A majority of Affluent households surveyed by Spectrem’s Millionaire Corner do not approve of homeschooling, but for several segments of the population it is given extra credit.
Nearly six-in-ten (56 percent) of Affluent households overall said they do not approve of homeschooling, but among the 44 percent who do, homeschooling gets the highest marks for allowing parents control over to what their children are exposed (59 percent). This is especially appreciated in households with a net worth of to $500,000 (68 percent) compared with their wealthier counterparts (56 percent of Millionaires).
Homeschooled students, as defined by the U.S. Department of Education, are school-age children (ages 5–17) in a grade equivalent to at least kindergarten and not higher than 12th grade who receive instruction at home instead of at a public or private school either all or most of the time. Approximately 3 percent of the school-age population was homeschooled in the 2011–12 school year.
The highest percentage of homeschooled children were white (68 percent), followed by Hispanic (15 percent), Black (8 percent), or Asian or Pacific Islander (4 percent). As with the Affluent households Millionaire Corner surveyed, the highest percentage of homeschooled students’ parents (91 percent) said that they were most concerned about the environment of other schools.
Across age groups, Gen X parents ages 41-50 were most likely to say they approve of homeschooling (53 percent), compared with Millennials who were most likely to disapprove (61 percent). Gen Xers were also most likely to say they like the parental control homeschooling gives them.
There was also an abyss between Affluent liberals who disapprove (71 percent) of homeschooling and their conservative counterparts who do (60 percent).

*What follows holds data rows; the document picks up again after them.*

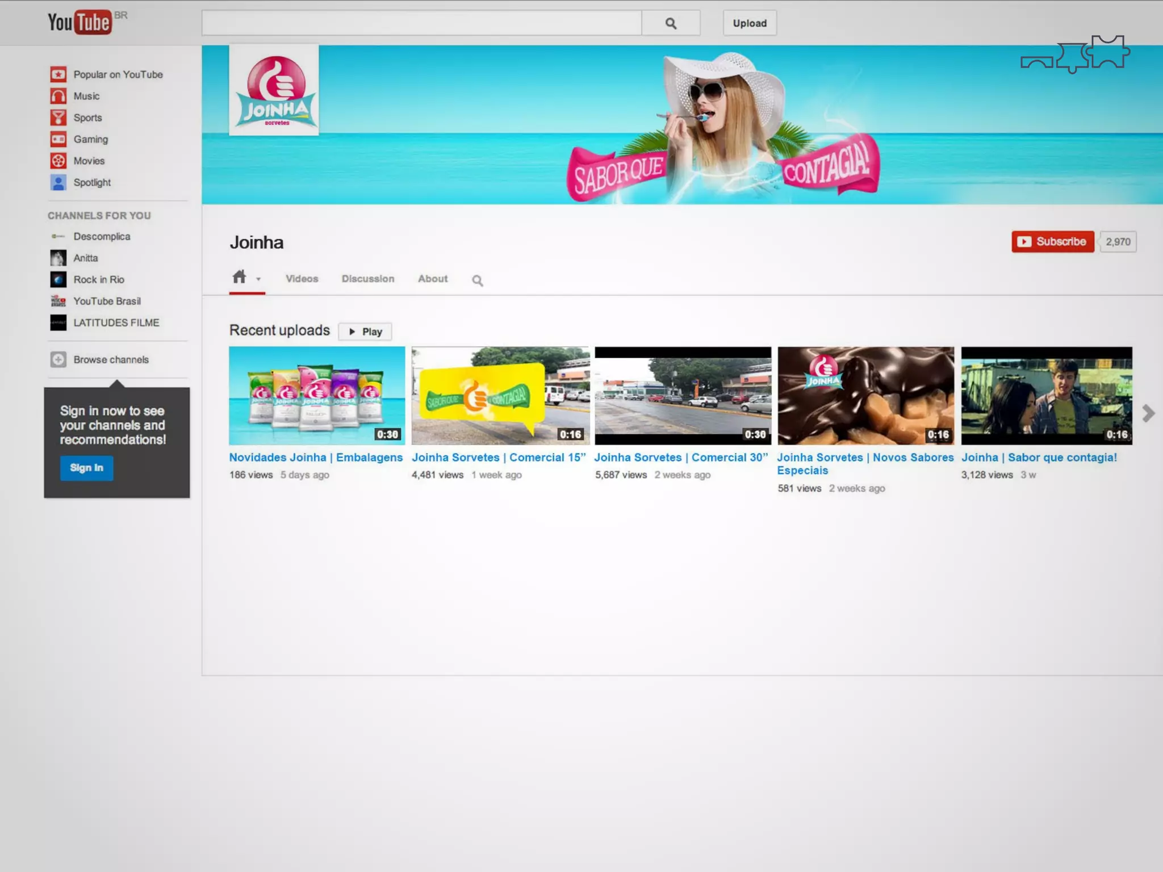Expand the home tab dropdown arrow
Viewport: 1163px width, 872px height.
258,279
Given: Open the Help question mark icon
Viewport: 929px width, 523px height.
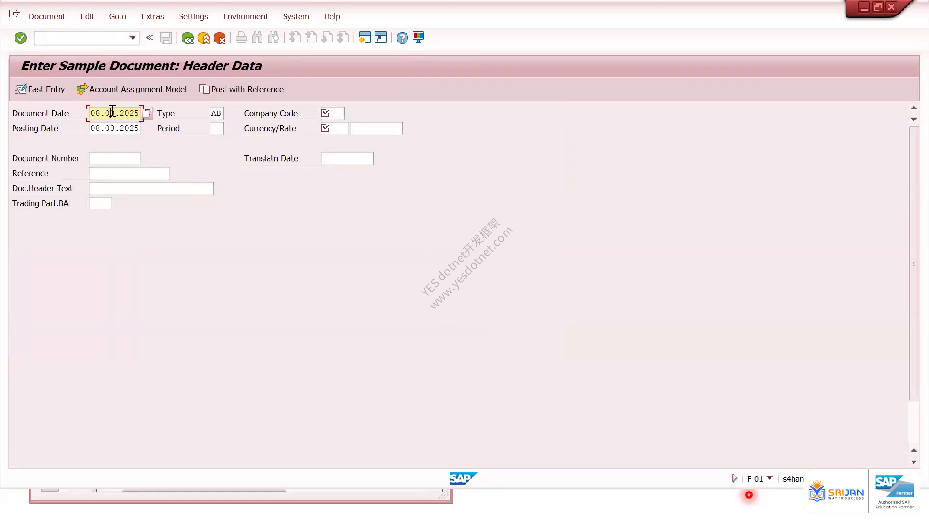Looking at the screenshot, I should 402,38.

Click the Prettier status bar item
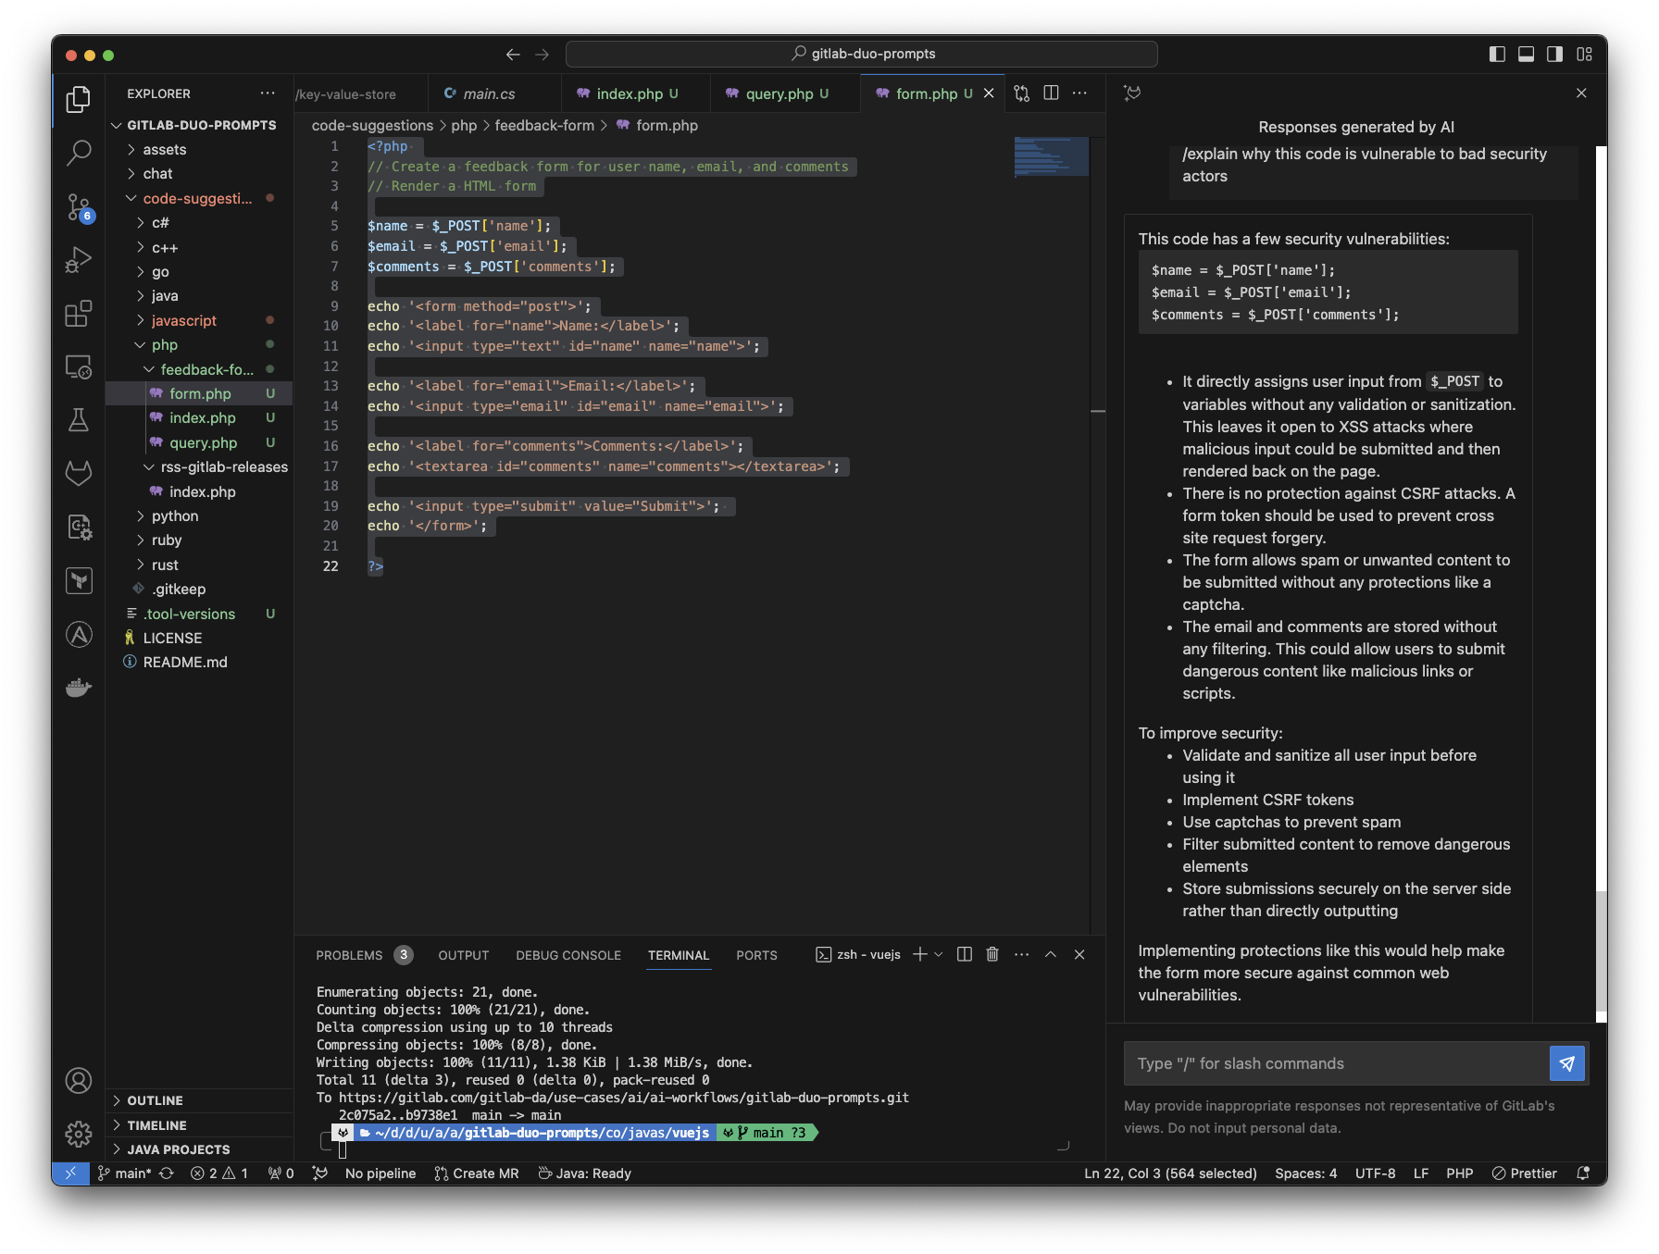1524,1173
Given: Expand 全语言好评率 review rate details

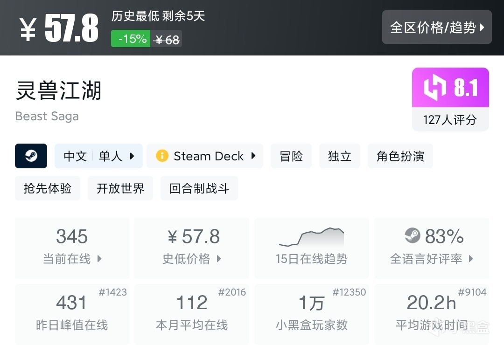Looking at the screenshot, I should click(x=470, y=259).
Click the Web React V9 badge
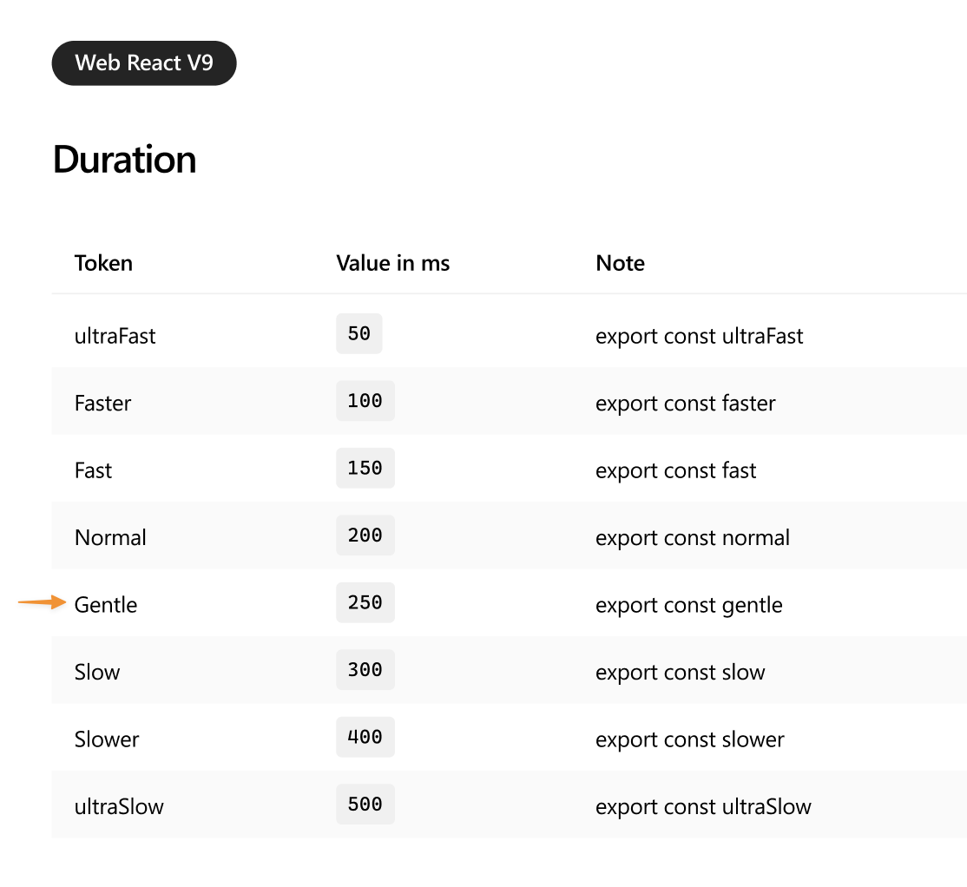 point(144,62)
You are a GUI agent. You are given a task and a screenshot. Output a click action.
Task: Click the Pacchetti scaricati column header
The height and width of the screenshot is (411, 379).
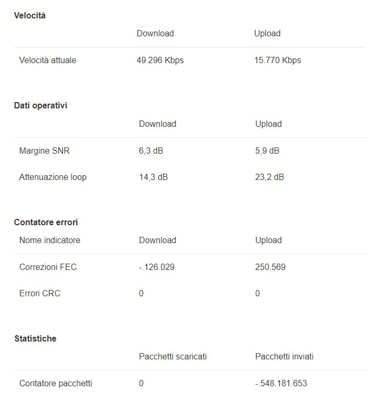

In addition to parental control, why do Affluent homeschool advocates prefer this educational option? Almost six-in-ten (56 percent) said it allows their children to work at their own pace, while 43 percent cited faith-based inspiration. Four-in-ten said it keeps children from bad influences as well as provides them with a better education. Thirty-six percent said it reduces exposure to bullying.
These factors are most appreciated in conservative households. Nearly 70 percent advocate homeschooling as a means of parental control over what their children are exposed to, while 55 percent (vs. the 39 percent of Affluent respondents overall) champion it as a way to keep their children from bad influences. A majority (51 percent) believe it gives their children a better education.